In 579, Taspar Qaghan hoped to ally with the Northern Zhou through marriage. Emperor Xuan sent Taspar his cousin Princess Qianjin in return for a Northern Qi prince, an enemy of the Zhou who had taken refuge among the Göktürks. Taspar and Qianjin married after the traditional nomadic continual marriage. Later that year, the Northern Zhou were defeated and the Sui dynasty was established. In this attack, Qianjin's father, three brothers, and two uncles were executed.

Qianjin mourned the deaths of her family members and tried to convince Taspar to attack the Sui. After Taspar's death, she married his successor, Ishbara Qaghan, whom she persuaded to attack the Sui in 582. The Göktürks joined forces with Yingzhou officer Gao Baoning to attack the Sui, prompting the Sui Emperor to fortify the Great Wall.

The Sui hoped to ally themselves with Ishbara, so Ishbara appointed an ambassador. This angered Apa Qaghan, who gathered his forces to defeat Ishbara. In response to this, Qianjin wrote to Emperor Wen, expressing her submission as a preliminary act of outreach. Through their correspondence, Ishbara proposed that Emperor Wen be considered Qianjin's father, making the Emperor his father-in-law and allying the Göktürks and Sui. Emperor Wen accepted the terms and sent an envoy to visit his "daughter". Emperor Wen also changed Qiajin's name to Princess Dayi and bestowed on her the Sui imperial family surname Yang. Qianjin went on to provide the Sui with diplomatic advice, urging them not to request ritual indications of Ishbara's status as a son-in-law.

After Ishbara died in 587, his brother Chuluohou ruled briefly. Following his death the next year, Dayi married her third husband Ishbara's son and the new ruler, Tulan Qaghan.

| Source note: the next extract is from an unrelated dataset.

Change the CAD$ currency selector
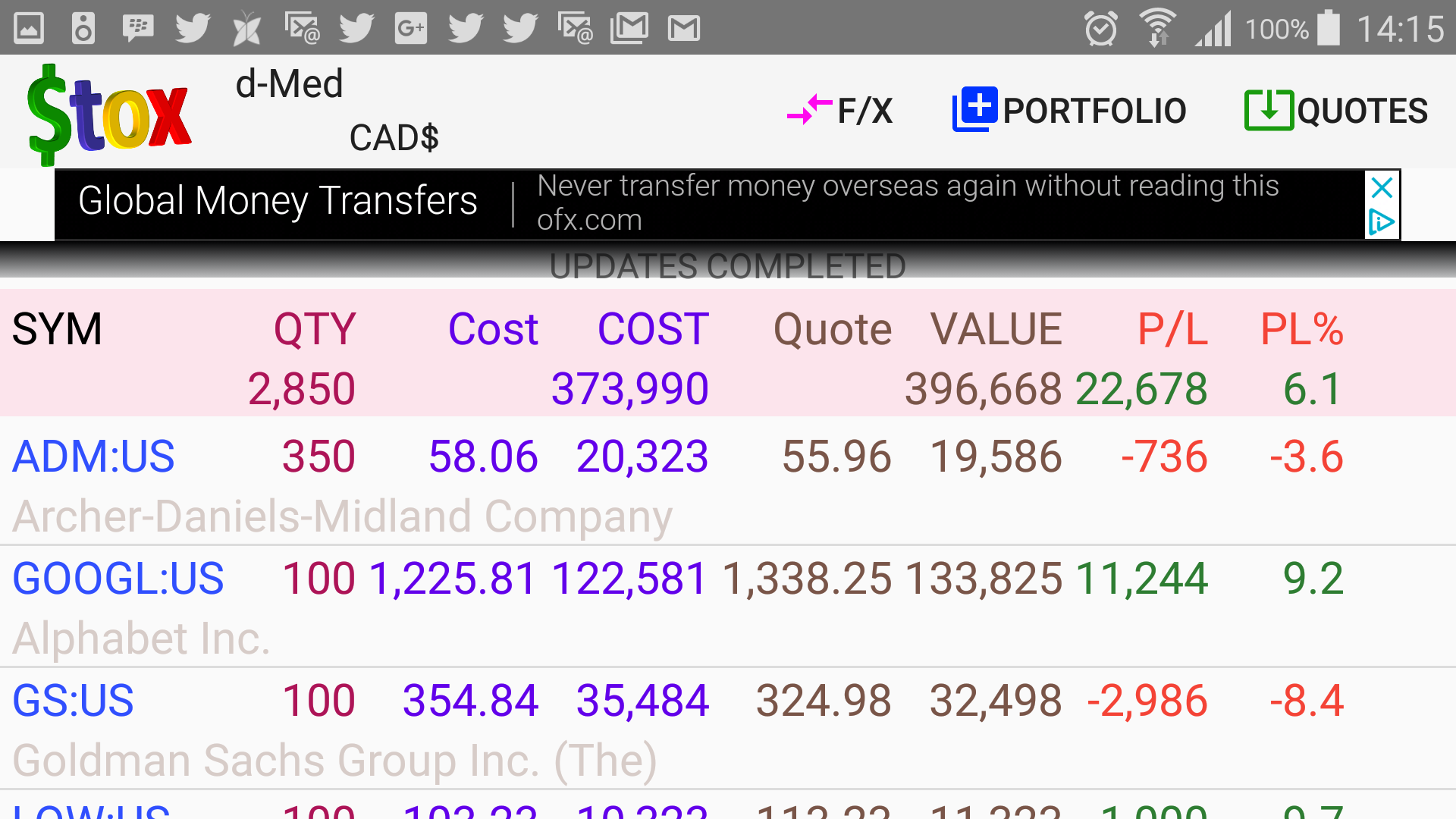This screenshot has width=1456, height=819. [x=394, y=138]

In 593, a Chinese turncoat fled to the Göktürks with claims that the former rulers of the Northern Zhou dynasty, the Yuwen family, were plotting to attack the Sui. While these rumors were false, Dayi's marriage may have been harmed by these claims.

In 589, Emperor Wen sent Dayi a room panel belonging to the recently destroyed Chen dynasty. This gift disheartened her, and she wrote a poem expressing her sorrow. When Emperor Wen learned of this poem, he was displeased. When she was suspected of resuming contact with the Western Turkic Khaganate, Emperor Wen feared an attack on the Sui.

In 593, when Yami Qaghan contacted the Sui regarding a marriage alliance after the death of his first wife, they replied with the demand that Dayi be killed. Ultimately, Tulan decided to kill Dayi in her tent. The cause of this decision was unclear, with some sources claiming it was because she gossiped about Tulan, and others claimed Tulan was slandered. Others claim that she had committed adultery. Although Tulan also requested a Sui wife, he was denied.